§ **Task item**:
Your copy runs from the line containing "Task: Select the 喜马拉雅 option" through the last line of the listing, both included. Restate those lines word for word and leave out pictures.

§ **Data supplied**:
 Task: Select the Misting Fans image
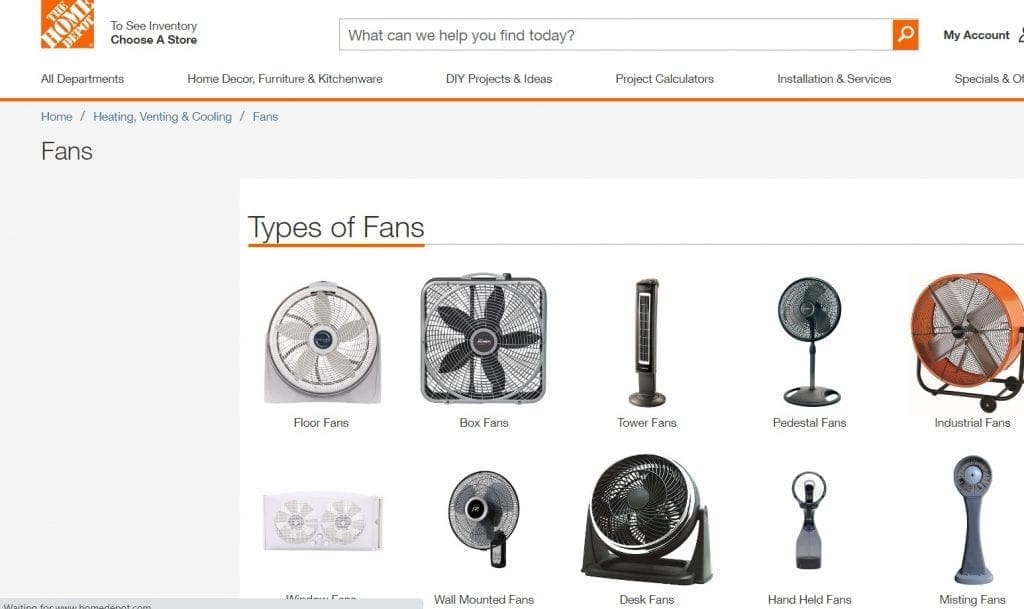pyautogui.click(x=971, y=520)
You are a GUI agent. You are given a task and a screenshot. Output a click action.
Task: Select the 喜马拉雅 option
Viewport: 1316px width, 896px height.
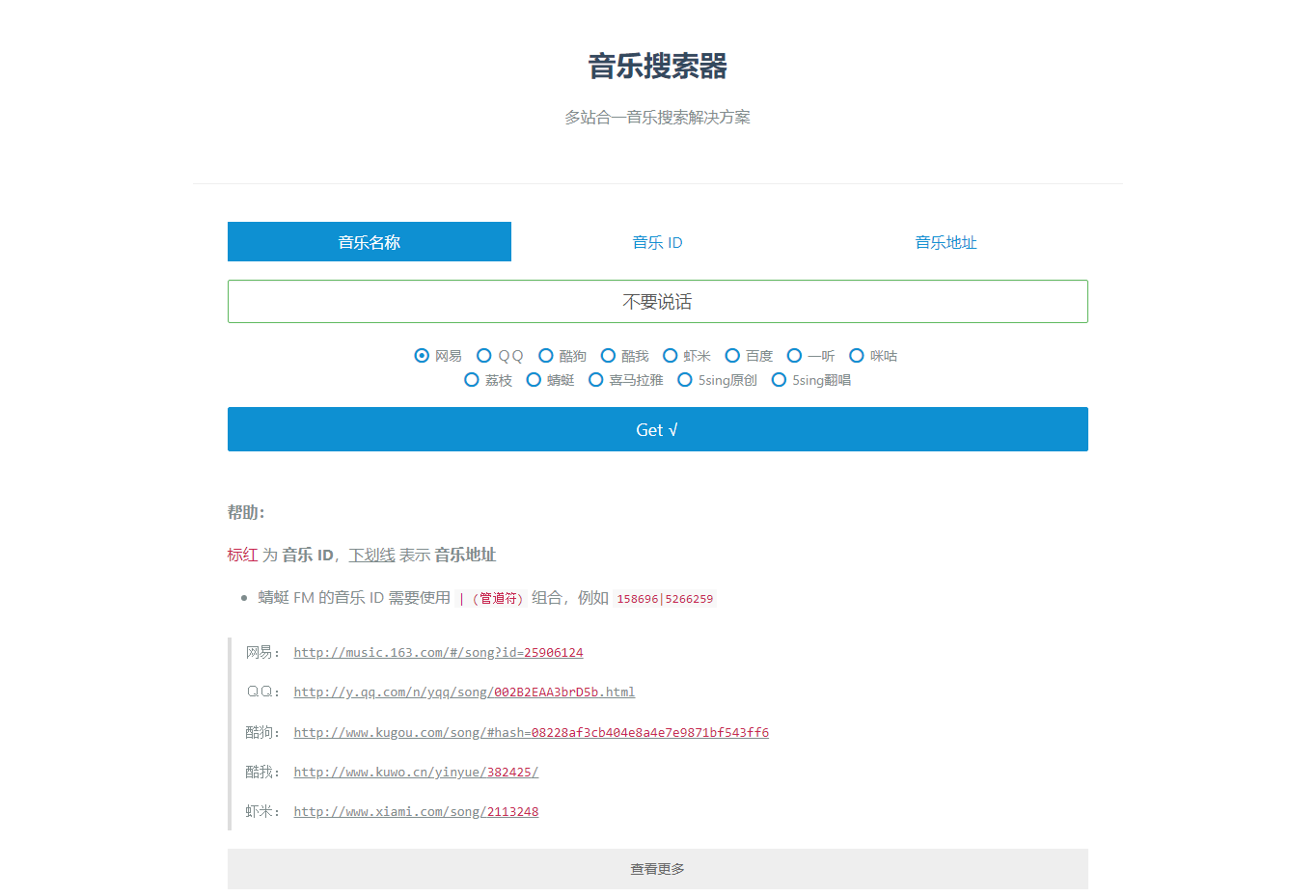[x=596, y=380]
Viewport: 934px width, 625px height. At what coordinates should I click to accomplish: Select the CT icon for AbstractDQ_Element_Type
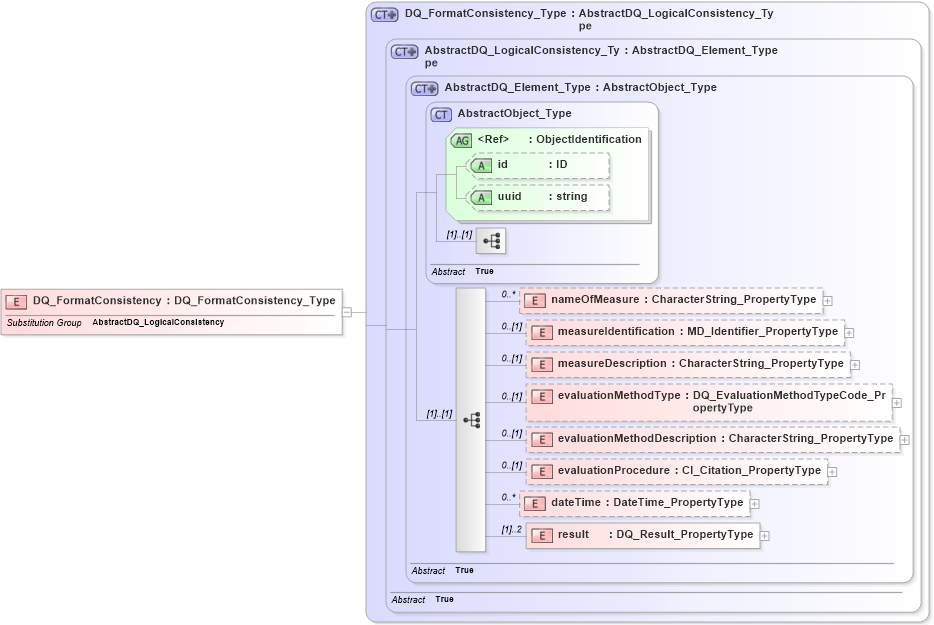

§ **Answer box**:
Task: Select the 喜马拉雅 option
Viewport: 1316px width, 896px height.
[x=596, y=380]
Viewport: 934px width, 625px height. At what coordinates should I click to accomplish: Select the CT icon for AbstractDQ_Element_Type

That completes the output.